As I became able to put words together semi-coherently, and as the medics poked and prodded me to do tests on my symptoms (I had a cannula in my left arm’s blood vessel by now), discussion turned to whether to take me to the hospital once the paramedics arrived with the ambulance. In the past, there was no question of the need for a trip to Accident & Emergency (A&E in the UK; same as the ER in the USA).
Yet now, with almost 2 years of experiences behind me, I (and my carers) have come to know my better seizures from my worst ones. And given that A&E normally involves >4 hours of lying around in a noisy room, constantly disturbed by checkups or screaming patients, it is far from restful and rest is what I tend to need most. After an hour of vigilance, my symptoms faded and I became more able to answer queries, even to talk over options. We agreed that I could stay home, try to rest, and go to A&E if I had another seizure.

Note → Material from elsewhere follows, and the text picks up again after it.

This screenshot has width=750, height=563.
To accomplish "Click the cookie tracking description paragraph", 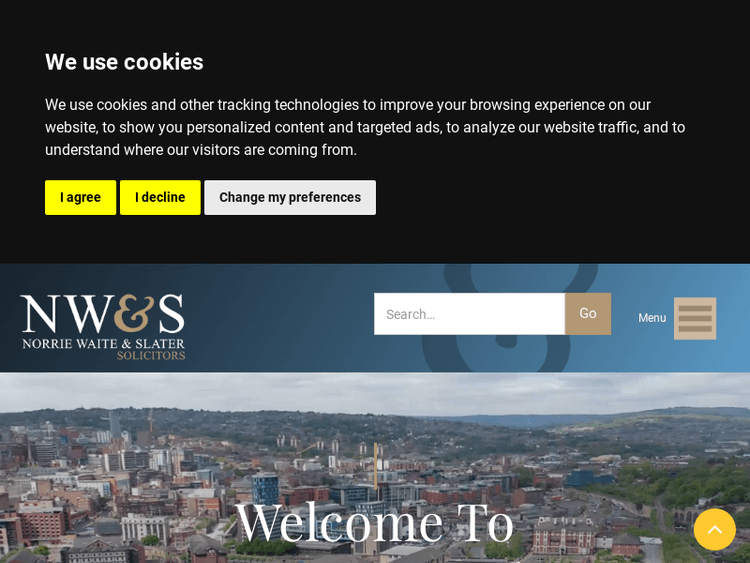I will click(x=365, y=127).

I am glad to say that I got a full night of rest and I feel a lot better today. That I am able to think clearly enough to write this post gives me reassurance. After past seizures, I’d often be unable to do much except take naps and gawk slack-jawed at the TV screen, with my vision still blurred (one eye even seemed to change shape post-seizure once, and I began seeing things in the corner of my field of view that are not truly there). So the bright side of this post is, maybe my medications are working better now, and maybe we will get this epilepsy under control, but I keep saying that every 2-3 months and then being proven wrong by another seizure, so a lot of uncertainty looms.
Nonetheless, seizures involve a “refractory period” that makes further seizures less likely for some time period, so odds are good that I can feel more secure while I recover from this event, which usually takes two weeks or so to get my brain feeling closer to “normal”. Even so, my mind remains clouded by these post-ictal feelings, weighting me down with fatigue that is the most chronic challenge I struggle against now as an epileptic. It leaves me unable to do as much as I once could, with a backlog of work growing behind me like never before. This is the “diminishing” that I lamented before; it is not just old age.
That’s what one experience was like for me, and I’m glad that it was far from the worst “neural storms” I’ve suffered. I hope that readers find it interesting. Now that my battle is over for now, I’ll take some time to find out how that Jutland battle turned out.